[Collected data]
● ● ●

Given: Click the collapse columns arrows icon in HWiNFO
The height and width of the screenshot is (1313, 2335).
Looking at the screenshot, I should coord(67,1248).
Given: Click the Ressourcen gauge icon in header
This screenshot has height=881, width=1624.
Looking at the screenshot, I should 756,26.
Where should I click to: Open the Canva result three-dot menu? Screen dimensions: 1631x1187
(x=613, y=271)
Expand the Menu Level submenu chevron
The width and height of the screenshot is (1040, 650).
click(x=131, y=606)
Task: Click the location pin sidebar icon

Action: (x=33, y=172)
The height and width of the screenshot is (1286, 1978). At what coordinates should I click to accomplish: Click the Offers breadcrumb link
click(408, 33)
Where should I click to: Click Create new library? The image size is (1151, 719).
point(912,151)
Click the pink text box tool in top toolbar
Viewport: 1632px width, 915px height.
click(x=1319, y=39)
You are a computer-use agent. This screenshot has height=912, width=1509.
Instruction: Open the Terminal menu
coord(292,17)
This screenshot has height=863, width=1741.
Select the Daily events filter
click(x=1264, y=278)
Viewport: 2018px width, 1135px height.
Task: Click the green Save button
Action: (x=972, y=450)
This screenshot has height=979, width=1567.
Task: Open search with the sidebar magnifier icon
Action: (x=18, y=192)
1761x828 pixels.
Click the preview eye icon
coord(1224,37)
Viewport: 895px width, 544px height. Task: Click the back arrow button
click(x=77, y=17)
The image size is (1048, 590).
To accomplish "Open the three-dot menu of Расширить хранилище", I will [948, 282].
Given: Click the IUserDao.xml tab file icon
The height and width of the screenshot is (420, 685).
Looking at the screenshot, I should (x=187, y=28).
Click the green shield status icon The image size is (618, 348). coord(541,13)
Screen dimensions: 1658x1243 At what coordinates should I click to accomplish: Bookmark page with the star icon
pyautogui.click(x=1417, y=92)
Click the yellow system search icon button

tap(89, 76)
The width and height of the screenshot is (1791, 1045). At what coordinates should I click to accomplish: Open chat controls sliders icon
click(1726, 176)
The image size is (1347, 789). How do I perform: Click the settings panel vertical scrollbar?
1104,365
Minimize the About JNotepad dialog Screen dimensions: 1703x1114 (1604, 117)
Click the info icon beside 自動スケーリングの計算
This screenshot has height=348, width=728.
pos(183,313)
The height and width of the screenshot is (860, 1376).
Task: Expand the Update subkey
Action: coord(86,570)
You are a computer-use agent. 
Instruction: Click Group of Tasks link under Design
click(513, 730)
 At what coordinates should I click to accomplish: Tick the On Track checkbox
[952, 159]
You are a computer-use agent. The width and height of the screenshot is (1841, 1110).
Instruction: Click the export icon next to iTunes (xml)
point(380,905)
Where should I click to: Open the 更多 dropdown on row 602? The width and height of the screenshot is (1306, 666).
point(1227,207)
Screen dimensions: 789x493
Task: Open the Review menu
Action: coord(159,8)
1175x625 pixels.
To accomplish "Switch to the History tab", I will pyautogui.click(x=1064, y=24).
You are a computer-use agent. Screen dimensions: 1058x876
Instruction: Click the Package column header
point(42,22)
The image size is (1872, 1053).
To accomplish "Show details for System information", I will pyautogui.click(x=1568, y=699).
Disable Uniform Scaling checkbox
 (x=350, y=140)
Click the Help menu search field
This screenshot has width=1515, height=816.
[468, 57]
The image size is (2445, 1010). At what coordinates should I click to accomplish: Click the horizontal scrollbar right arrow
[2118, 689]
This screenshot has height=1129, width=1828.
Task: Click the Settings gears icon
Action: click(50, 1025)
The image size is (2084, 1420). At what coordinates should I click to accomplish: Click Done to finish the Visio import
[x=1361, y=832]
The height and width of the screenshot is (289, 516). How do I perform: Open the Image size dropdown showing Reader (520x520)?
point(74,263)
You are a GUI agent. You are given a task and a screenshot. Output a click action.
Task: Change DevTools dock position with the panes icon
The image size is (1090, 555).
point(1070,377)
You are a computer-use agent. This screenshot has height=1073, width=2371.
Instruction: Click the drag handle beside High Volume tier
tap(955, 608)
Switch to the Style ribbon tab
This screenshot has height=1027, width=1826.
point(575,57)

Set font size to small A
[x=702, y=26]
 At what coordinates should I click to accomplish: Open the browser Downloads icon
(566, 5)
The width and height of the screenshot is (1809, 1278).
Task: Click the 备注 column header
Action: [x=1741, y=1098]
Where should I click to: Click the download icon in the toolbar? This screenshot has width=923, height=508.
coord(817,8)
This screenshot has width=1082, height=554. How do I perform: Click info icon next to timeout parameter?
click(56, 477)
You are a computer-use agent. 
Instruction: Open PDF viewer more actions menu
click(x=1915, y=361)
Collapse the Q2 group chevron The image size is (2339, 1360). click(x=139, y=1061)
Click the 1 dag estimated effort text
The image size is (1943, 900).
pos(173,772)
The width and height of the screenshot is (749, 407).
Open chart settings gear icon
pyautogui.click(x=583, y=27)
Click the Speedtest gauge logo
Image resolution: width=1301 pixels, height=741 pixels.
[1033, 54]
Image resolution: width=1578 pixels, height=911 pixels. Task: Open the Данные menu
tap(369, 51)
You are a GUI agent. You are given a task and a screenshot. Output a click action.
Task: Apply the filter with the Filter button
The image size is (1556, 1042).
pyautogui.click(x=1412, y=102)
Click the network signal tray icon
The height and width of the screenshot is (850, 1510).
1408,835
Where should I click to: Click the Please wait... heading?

● ● ●

● **TASK INSTRUCTIONS**: Only lines that include "will" belong in the answer; return them from the entries above.

● **SOLUTION**:
To accomplish "Open the three-dot menu of Расширить хранилище", I will [948, 282].
To accomplish "Switch to the History tab", I will pyautogui.click(x=1064, y=24).
To accomplish "Show details for System information", I will pyautogui.click(x=1568, y=699).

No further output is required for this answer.